▶ **Problem details**:
Begin at the line where "Task: Click second" appears and reproduce exactly every line through the end of the data below, both included, skipping pictures.

________

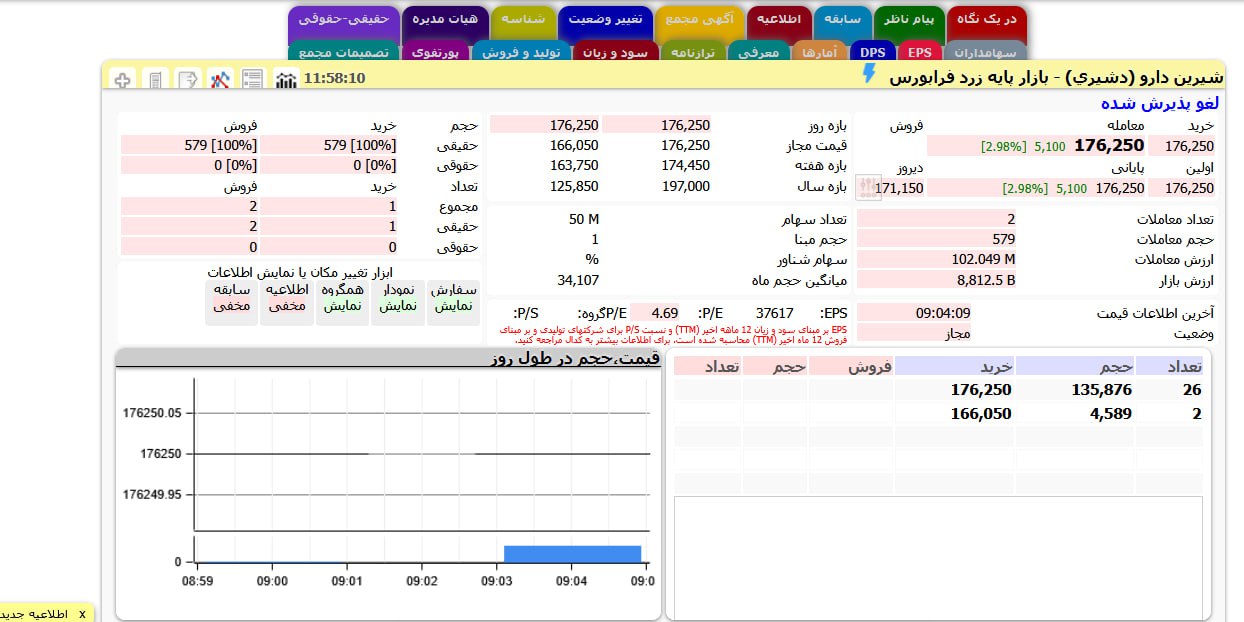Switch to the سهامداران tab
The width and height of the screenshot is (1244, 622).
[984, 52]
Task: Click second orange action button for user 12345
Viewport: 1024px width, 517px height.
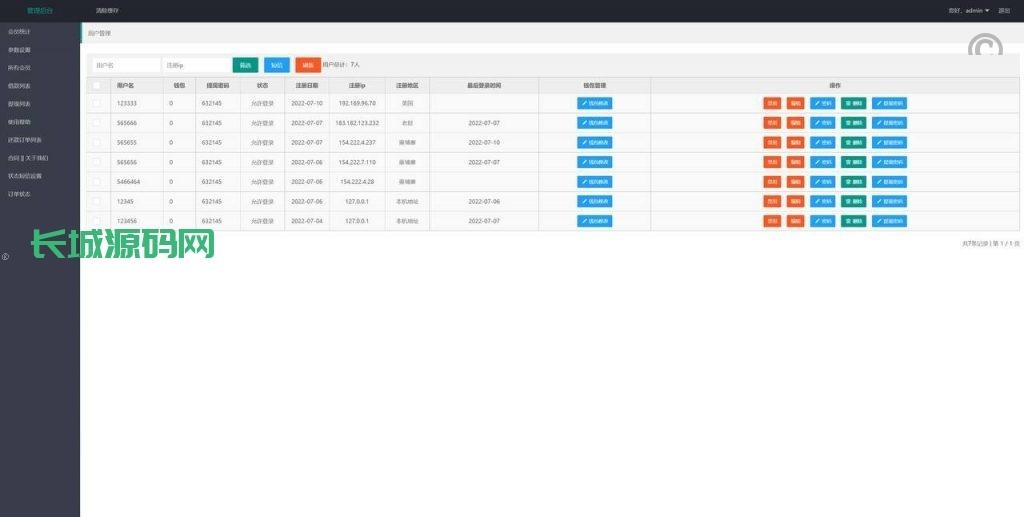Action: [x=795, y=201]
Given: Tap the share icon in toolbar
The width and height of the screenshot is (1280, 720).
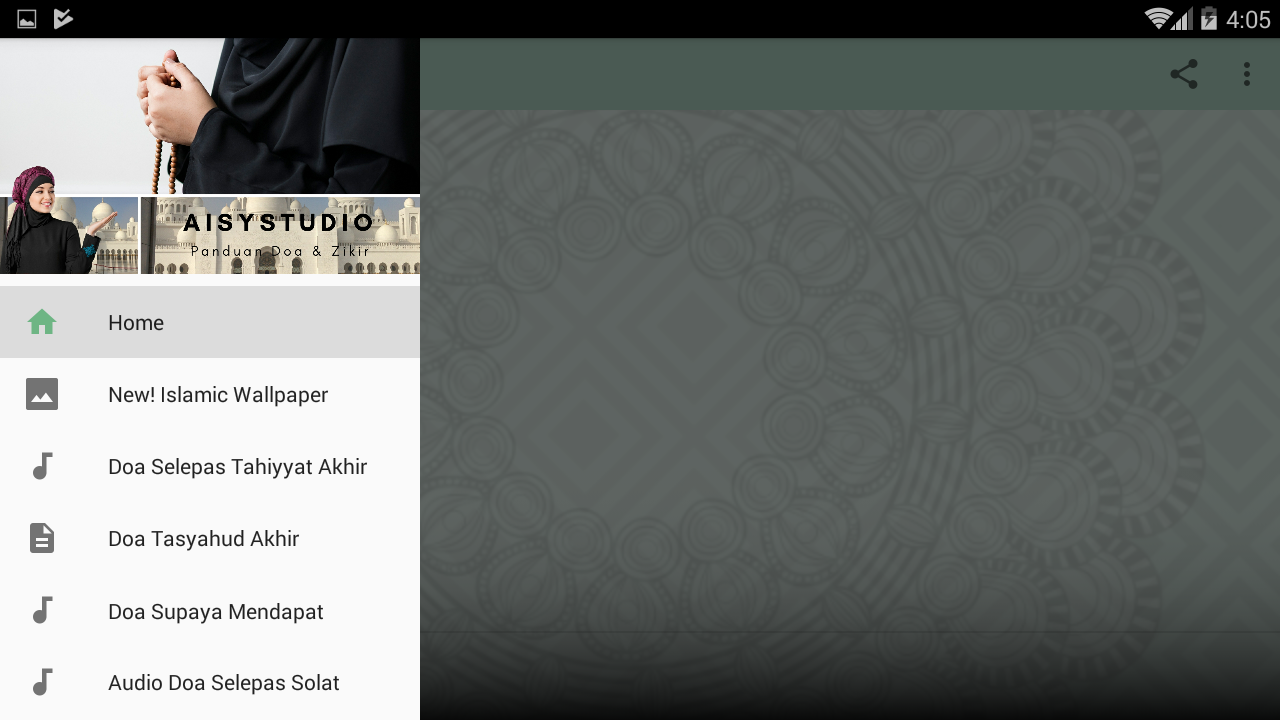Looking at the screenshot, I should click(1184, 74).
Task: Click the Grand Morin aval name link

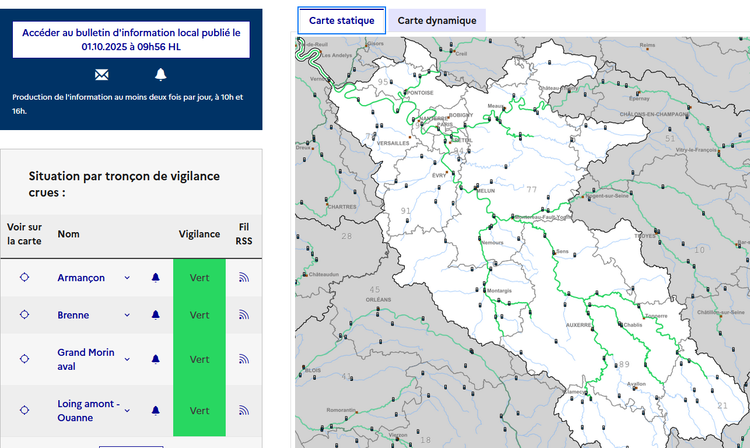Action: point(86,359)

________

▶ **Result**:
Task: Click second orange action button for user 12345
Viewport: 1024px width, 517px height.
Action: [x=795, y=201]
Given: Tap the share icon in toolbar
The width and height of the screenshot is (1280, 720).
Looking at the screenshot, I should click(1184, 74).
Task: Click the Grand Morin aval name link

Action: point(86,359)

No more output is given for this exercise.